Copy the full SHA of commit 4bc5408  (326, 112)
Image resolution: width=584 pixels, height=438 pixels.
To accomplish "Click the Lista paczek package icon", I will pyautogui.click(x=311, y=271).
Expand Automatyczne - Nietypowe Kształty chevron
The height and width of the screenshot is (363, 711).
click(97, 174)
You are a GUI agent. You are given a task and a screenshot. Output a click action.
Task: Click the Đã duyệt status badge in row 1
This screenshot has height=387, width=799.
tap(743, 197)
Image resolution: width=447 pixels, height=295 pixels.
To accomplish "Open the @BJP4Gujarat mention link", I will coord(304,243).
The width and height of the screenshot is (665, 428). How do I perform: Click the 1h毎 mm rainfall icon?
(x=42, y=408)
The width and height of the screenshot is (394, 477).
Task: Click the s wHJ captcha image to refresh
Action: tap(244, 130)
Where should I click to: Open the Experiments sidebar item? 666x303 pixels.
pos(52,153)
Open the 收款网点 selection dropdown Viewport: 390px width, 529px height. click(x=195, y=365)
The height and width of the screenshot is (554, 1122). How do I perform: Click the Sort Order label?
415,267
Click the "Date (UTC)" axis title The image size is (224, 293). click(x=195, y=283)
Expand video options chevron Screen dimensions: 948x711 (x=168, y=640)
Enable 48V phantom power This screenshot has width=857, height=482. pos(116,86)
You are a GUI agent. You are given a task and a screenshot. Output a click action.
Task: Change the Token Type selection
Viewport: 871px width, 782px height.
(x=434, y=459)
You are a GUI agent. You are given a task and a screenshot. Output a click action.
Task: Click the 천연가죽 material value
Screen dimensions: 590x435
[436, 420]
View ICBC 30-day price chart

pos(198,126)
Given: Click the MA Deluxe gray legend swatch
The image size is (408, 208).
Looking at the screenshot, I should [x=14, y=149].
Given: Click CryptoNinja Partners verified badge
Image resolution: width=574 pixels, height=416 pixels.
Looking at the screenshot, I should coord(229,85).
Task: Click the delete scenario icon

****

#### Request:
Reproduce the listing above line for line, with no changes.

#### Solved exercise:
Copy the full SHA of commit 4bc5408  (326, 112)
Image resolution: width=584 pixels, height=438 pixels.
To accomplish "Click the Lista paczek package icon", I will pyautogui.click(x=311, y=271).
Expand Automatyczne - Nietypowe Kształty chevron
The height and width of the screenshot is (363, 711).
click(97, 174)
You are a GUI agent. You are given a task and a screenshot. Output a click action.
Task: Click the Đã duyệt status badge in row 1
This screenshot has height=387, width=799.
tap(743, 197)
Image resolution: width=447 pixels, height=295 pixels.
To accomplish "Open the @BJP4Gujarat mention link", I will coord(304,243).
The width and height of the screenshot is (665, 428). How do I perform: Click the 1h毎 mm rainfall icon?
(x=42, y=408)
The width and height of the screenshot is (394, 477).
Task: Click the s wHJ captcha image to refresh
Action: tap(244, 130)
Where should I click to: Open the Experiments sidebar item? 666x303 pixels.
pos(52,153)
Open the 收款网点 selection dropdown Viewport: 390px width, 529px height. click(x=195, y=365)
The height and width of the screenshot is (554, 1122). How do I perform: Click the Sort Order label?
415,267
Click the "Date (UTC)" axis title The image size is (224, 293). click(x=195, y=283)
Expand video options chevron Screen dimensions: 948x711 (x=168, y=640)
Enable 48V phantom power This screenshot has width=857, height=482. pos(116,86)
You are a GUI agent. You are given a task and a screenshot. Output a click action.
Task: Change the Token Type selection
Viewport: 871px width, 782px height.
(x=434, y=459)
You are a GUI agent. You are given a task and a screenshot. Output a click action.
Task: Click the 천연가죽 material value
Screen dimensions: 590x435
[436, 420]
View ICBC 30-day price chart

pos(198,126)
Given: Click the MA Deluxe gray legend swatch
The image size is (408, 208).
Looking at the screenshot, I should [x=14, y=149].
Given: Click CryptoNinja Partners verified badge
Image resolution: width=574 pixels, height=416 pixels.
Looking at the screenshot, I should coord(229,85).
Task: Click the delete scenario icon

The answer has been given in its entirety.